A stack-based buffer overflow condition is a condition where the buffer being overwritten is allocated on the stack (i.e., is a local variable or, rarely, a parameter to a function).

Potential Mitigations

  • Use automatic buffer overflow detection mechanisms that are offered by certain compilers or compiler extensions. Examples include: the Microsoft Visual Studio /GS flag, Fedora/Red Hat FORTIFY_SOURCE GCC flag, StackGuard, and ProPolice, which provide various mechanisms including canary-based detection and range/index checking.
  • D3-SFCV (Stack Frame Canary Validation) from D3FEND [REF-1334] discusses canary-based detection in detail.
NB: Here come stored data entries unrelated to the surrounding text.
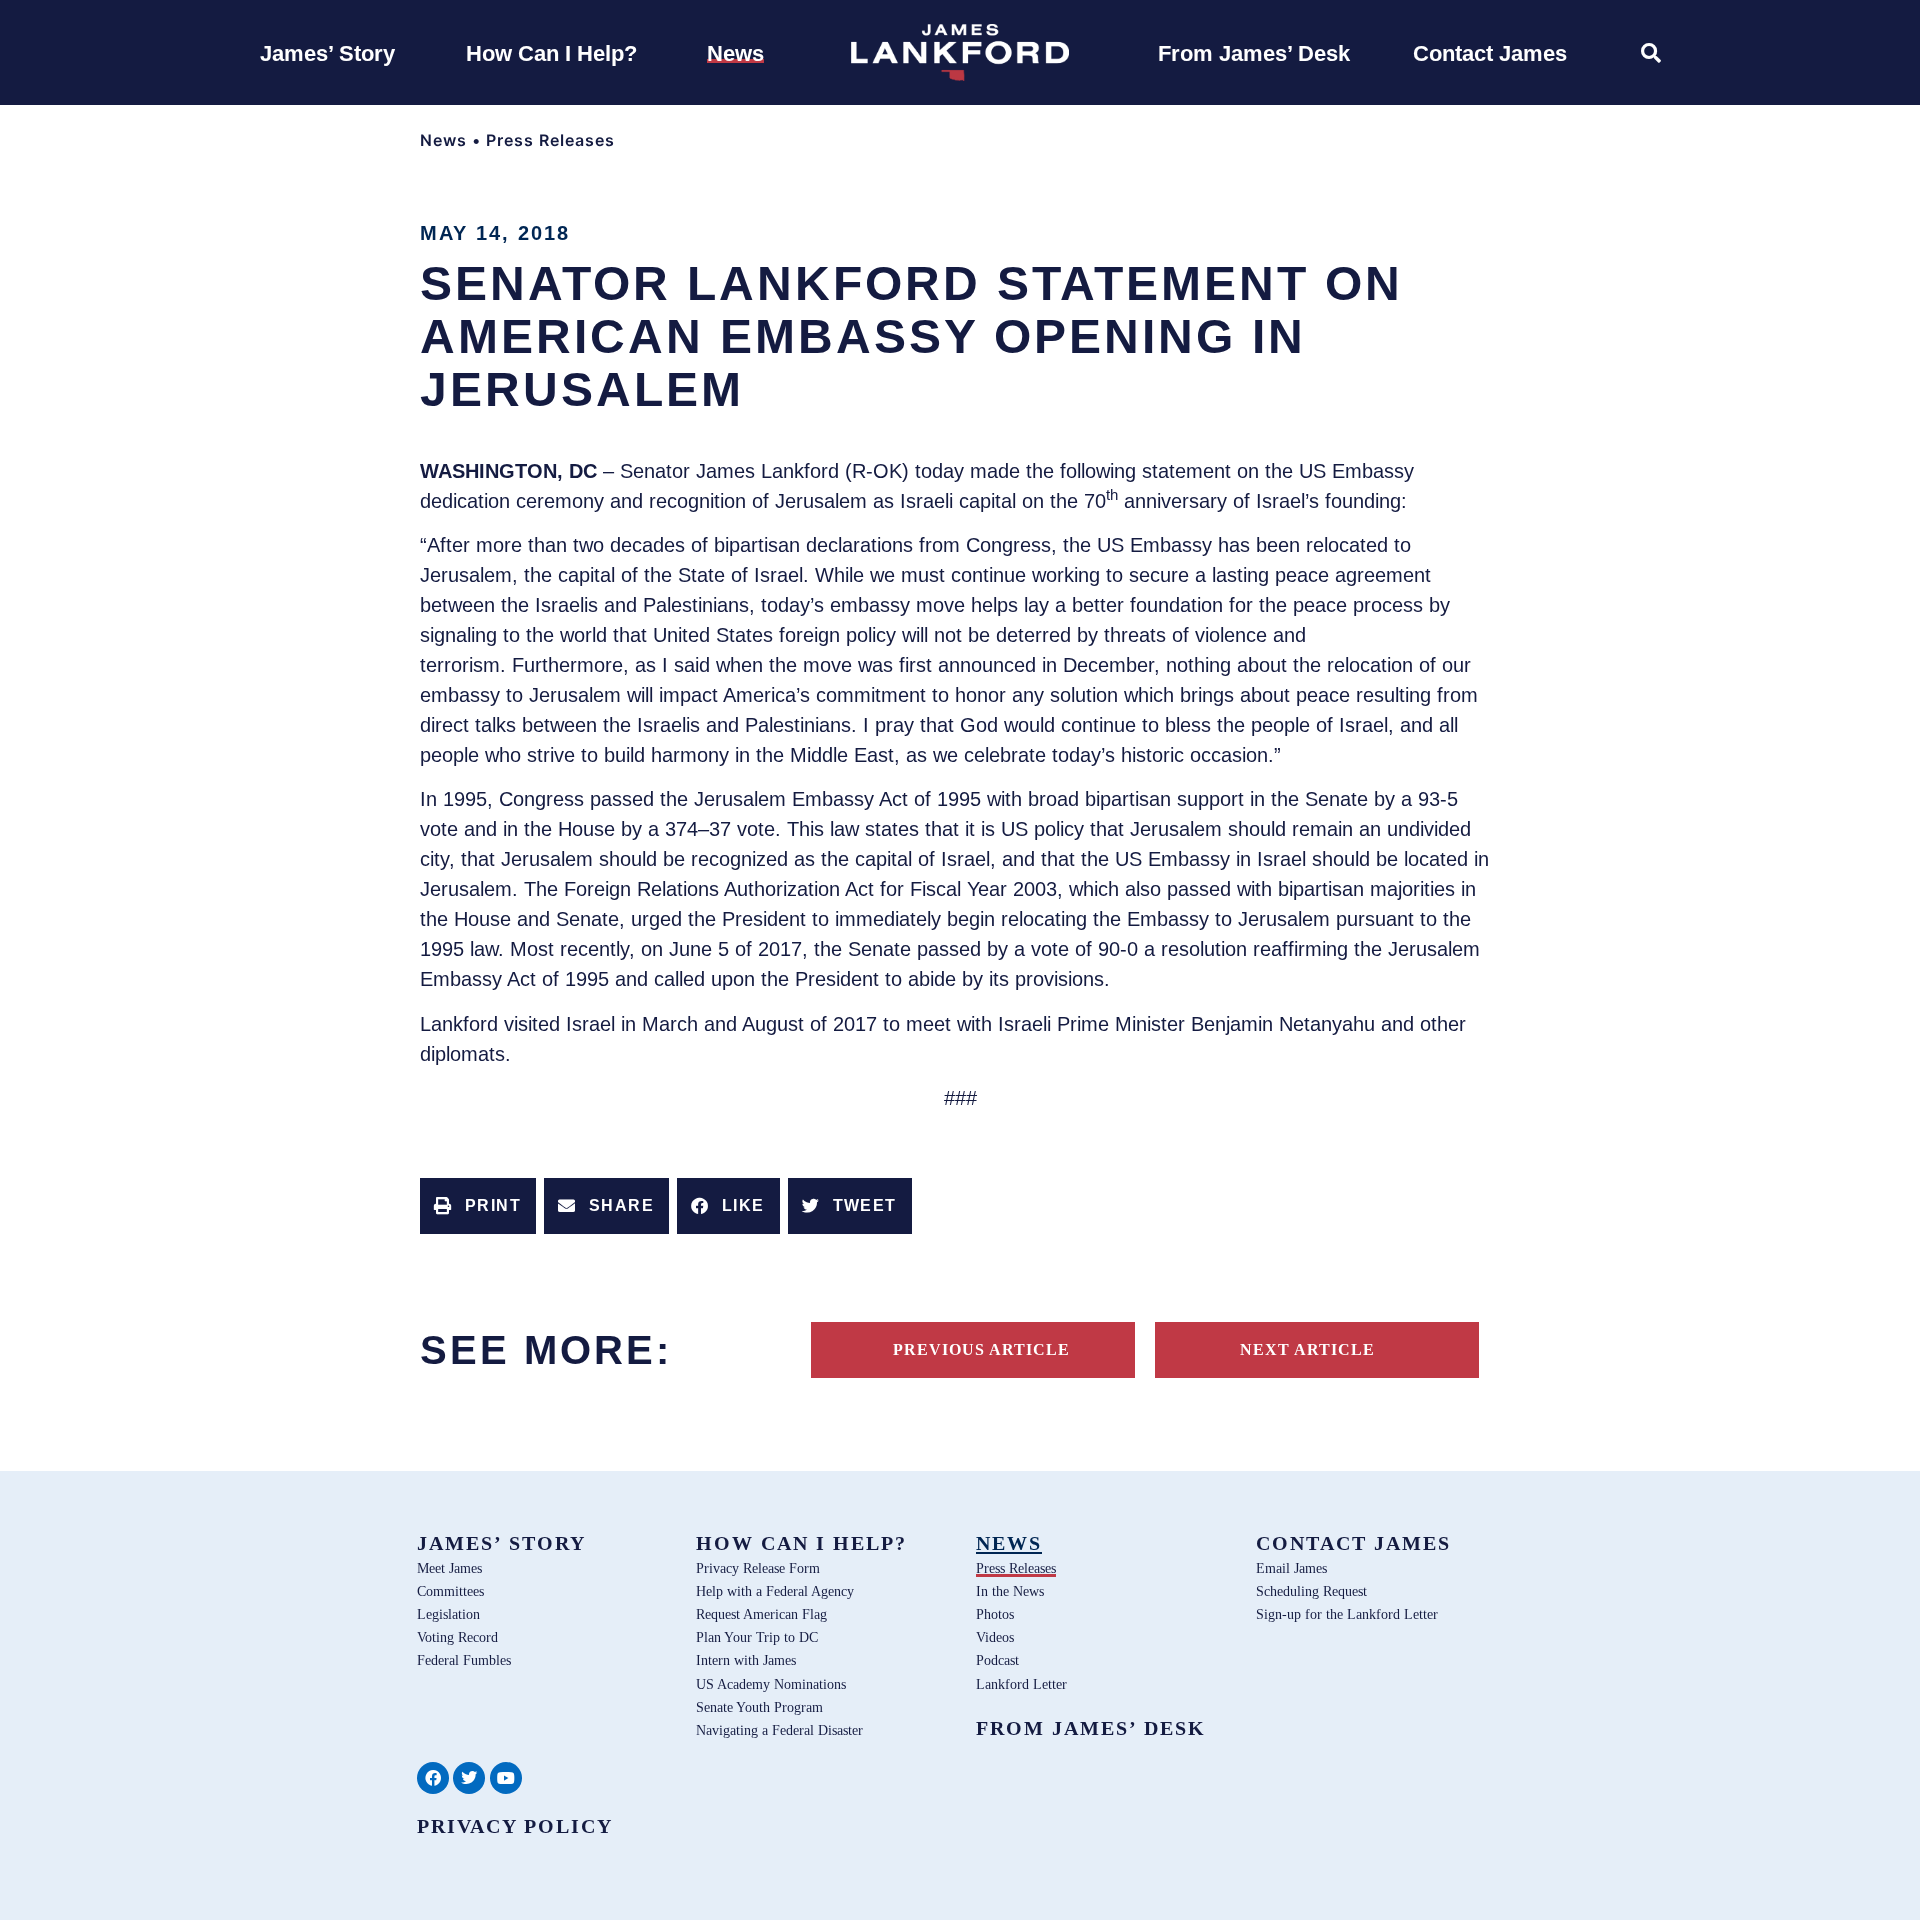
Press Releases (550, 140)
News (443, 140)
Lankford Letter (1021, 1684)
  • Run or compile the software using features or extensions that randomly arrange the positions of a program’s executable and libraries in memory. Because this makes the addresses unpredictable, it can prevent an attacker from reliably jumping to exploitable code.
  • Examples include Address Space Layout Randomization (ASLR) [REF-58] [REF-60] and Position-Independent Executables (PIE) [REF-64]. Imported modules may be similarly realigned if their default memory addresses conflict with other modules, in a process known as “rebasing” (for Windows) and “prelinking” (for Linux) [REF-1332] using randomly generated addresses. ASLR for libraries cannot be used in conjunction with prelink since it would require relocating the libraries at run-time, defeating the whole purpose of prelinking.